= Beginning of Section =

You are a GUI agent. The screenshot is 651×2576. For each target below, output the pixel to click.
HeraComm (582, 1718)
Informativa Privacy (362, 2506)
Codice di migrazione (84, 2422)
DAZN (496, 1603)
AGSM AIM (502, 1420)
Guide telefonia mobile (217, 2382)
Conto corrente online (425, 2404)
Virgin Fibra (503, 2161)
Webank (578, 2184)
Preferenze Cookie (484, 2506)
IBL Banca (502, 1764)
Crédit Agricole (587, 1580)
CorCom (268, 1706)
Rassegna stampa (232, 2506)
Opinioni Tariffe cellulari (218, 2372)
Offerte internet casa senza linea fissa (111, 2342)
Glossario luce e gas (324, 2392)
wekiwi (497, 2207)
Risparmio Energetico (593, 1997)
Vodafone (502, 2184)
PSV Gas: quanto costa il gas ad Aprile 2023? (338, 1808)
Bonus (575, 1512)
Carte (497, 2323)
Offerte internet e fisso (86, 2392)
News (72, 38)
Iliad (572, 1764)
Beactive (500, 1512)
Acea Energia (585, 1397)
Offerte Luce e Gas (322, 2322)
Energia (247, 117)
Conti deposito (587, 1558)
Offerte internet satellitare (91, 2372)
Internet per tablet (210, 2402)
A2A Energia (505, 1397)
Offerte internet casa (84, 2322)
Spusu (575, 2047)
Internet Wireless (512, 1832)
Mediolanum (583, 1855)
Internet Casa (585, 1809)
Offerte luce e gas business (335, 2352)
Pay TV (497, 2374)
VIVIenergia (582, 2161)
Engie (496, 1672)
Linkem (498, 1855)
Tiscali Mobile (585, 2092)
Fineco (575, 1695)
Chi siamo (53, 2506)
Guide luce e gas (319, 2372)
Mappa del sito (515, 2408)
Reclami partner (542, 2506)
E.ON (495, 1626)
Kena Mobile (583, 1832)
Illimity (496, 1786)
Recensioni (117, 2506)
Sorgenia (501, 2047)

= End of Section =

# [WHAT IS BEING ASKED]
An exact restatement of the lines from the one with "Energia (247, 117)" through the last line of the data is the only acceptable answer.

# [EXERCISE OUTPUT]
Energia (247, 117)
Conti deposito (587, 1558)
Offerte internet satellitare (91, 2372)
Internet per tablet (210, 2402)
A2A Energia (505, 1397)
Offerte internet casa (84, 2322)
Spusu (575, 2047)
Internet Wireless (512, 1832)
Mediolanum (583, 1855)
Internet Casa (585, 1809)
Offerte luce e gas business (335, 2352)
Pay TV (497, 2374)
VIVIenergia (582, 2161)
Engie (496, 1672)
Linkem (498, 1855)
Tiscali Mobile (585, 2092)
Fineco (575, 1695)
Chi siamo (53, 2506)
Guide luce e gas (319, 2372)
Mappa del sito (515, 2408)
Reclami partner (542, 2506)
E.ON (495, 1626)
Kena Mobile (583, 1832)
Illimity (496, 1786)
Recensioni (117, 2506)
Sorgenia (501, 2047)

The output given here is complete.